Reproduce the material verbatim, from its first line through the line containing "click(x=483, y=577)", inclusive.

++++ Data section ++++

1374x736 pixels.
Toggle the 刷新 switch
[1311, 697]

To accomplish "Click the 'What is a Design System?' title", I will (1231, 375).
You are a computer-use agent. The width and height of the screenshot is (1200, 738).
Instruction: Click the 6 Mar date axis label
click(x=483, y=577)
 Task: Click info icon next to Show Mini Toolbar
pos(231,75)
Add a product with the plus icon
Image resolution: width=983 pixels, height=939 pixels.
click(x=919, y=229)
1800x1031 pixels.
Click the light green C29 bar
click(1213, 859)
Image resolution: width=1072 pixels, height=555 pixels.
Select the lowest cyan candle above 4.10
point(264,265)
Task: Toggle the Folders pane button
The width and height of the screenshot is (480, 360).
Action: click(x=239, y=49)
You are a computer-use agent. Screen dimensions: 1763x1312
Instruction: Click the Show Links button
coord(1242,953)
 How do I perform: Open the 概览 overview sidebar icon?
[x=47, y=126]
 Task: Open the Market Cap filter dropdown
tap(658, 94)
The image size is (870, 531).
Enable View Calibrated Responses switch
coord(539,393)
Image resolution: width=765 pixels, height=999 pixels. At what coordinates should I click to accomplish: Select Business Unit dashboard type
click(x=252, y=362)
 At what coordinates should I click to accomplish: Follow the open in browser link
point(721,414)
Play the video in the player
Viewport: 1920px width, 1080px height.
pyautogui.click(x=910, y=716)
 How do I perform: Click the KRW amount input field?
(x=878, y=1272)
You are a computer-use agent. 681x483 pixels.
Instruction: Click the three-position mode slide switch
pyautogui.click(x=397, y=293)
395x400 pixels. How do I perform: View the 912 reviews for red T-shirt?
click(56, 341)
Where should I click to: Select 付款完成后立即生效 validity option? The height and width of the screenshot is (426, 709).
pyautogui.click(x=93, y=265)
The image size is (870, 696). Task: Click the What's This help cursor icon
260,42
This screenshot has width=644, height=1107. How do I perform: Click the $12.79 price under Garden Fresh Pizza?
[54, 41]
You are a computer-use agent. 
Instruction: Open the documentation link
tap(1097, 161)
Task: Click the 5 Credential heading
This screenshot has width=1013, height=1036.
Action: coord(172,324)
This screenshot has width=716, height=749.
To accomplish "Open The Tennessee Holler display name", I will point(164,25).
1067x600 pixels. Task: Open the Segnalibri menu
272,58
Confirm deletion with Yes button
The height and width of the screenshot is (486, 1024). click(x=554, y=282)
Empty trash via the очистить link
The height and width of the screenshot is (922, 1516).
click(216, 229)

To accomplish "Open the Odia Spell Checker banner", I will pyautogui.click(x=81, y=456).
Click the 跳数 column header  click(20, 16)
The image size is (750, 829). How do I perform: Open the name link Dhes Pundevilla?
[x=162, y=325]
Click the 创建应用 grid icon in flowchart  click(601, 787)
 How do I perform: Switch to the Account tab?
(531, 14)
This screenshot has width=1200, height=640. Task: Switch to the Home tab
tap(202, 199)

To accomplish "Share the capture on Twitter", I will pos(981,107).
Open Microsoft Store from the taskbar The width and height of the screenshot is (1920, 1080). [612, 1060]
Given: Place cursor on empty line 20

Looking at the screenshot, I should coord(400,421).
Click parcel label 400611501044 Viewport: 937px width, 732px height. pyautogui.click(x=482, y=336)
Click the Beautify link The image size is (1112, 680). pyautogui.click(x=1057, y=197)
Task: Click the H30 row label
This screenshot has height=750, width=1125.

++++

» Final result
1374x736 pixels.
Toggle the 刷新 switch
[1311, 697]

To accomplish "Click the 'What is a Design System?' title", I will (1231, 375).
You are a computer-use agent. The width and height of the screenshot is (1200, 738).
Instruction: Click the 6 Mar date axis label
click(x=483, y=577)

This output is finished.